Monday, May 20, 2013

Memorial Day

During Memorial Day weekend, I think of the poppies that veterans groups sell to raise funds for different causes. Wild poppies only flower when other plants in their direct neighborhood are dead. Their seeds can lie on the ground for years and years, but only when there are no more competing flowers or shrubs in the vicinity (for instance when someone firmly roots up the ground), will these seeds sprout. Wild poppies flowered on the battlefield of the Western Front, because the whole front consisted of churned up soil. In May 1915, seeing the blood-red poppies blooming in the fields where many friends had died, John McCrae, a medical officer, was inspired to write his poem “In Flanders Fields”. It commemorates the deaths of thousands of young men who died in Flanders during the grueling battles there. The poem remains to this day the most memorable war poem ever written.

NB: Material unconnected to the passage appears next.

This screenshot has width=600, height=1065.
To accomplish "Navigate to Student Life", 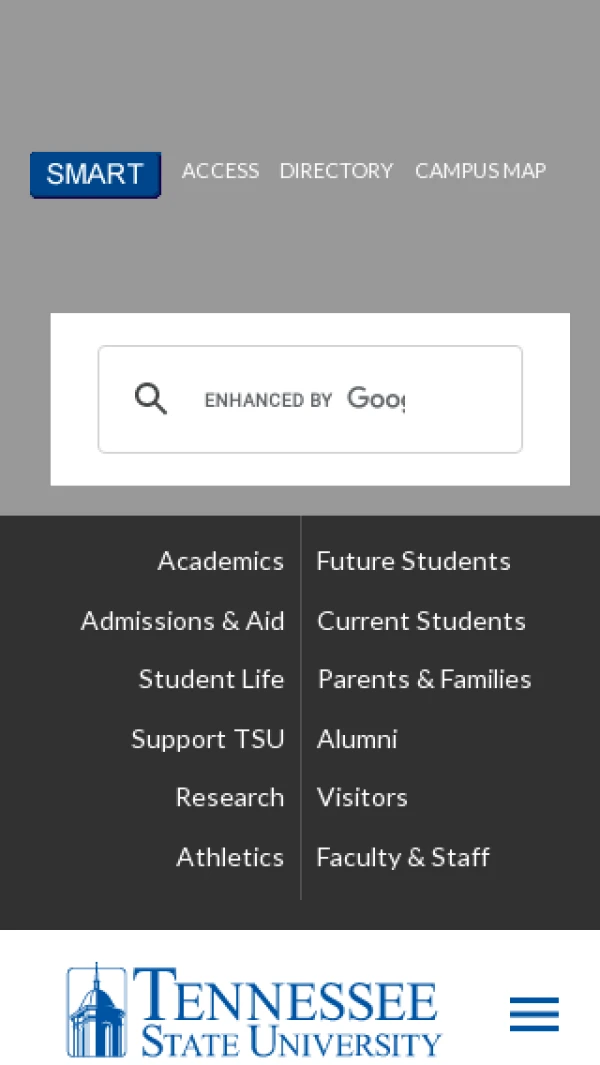I will (211, 679).
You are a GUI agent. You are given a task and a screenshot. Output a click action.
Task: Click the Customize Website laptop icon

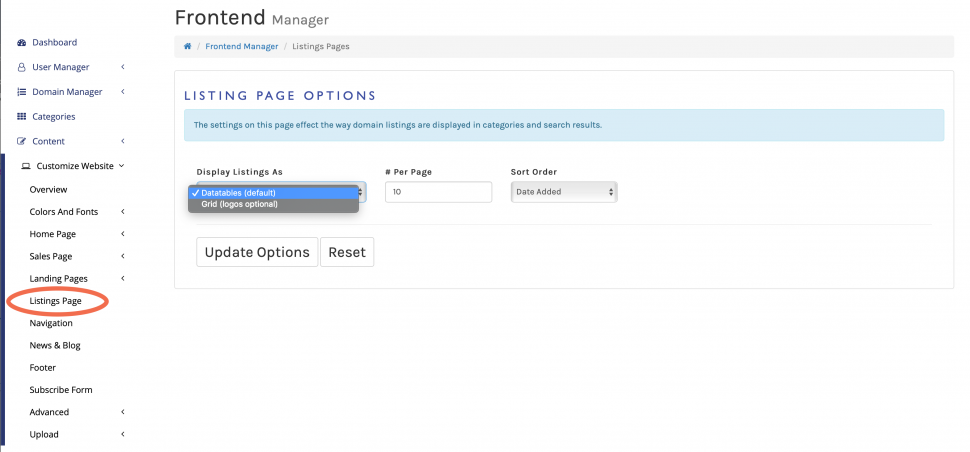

It goes like this:

 
IN FLANDERS FIELDS the poppies blow

Between the crosses row on row,

That mark our place; and in the sky

The larks, still bravely singing, fly

Scarce heard amid the guns below.

 
We are the Dead. Short days ago

We lived, felt dawn, saw sunset glow,

Loved and were loved, and now we lie

In Flanders fields.

 
Take up our quarrel with the foe:

To you from failing hands we throw

The torch; be yours to hold it high.

If ye break faith with us who die

We shall not sleep, though poppies grow

In Flanders fields.

 
Memorial Day is much more than a three-day weekend that marks the beginning of summer. To many people, especially the nation's thousands of combat veterans, this day, which has a history stretching back all the way to the Civil War, is an important reminder of those who died in the service of their country. Take a moment this weekend to remember those brave soldiers.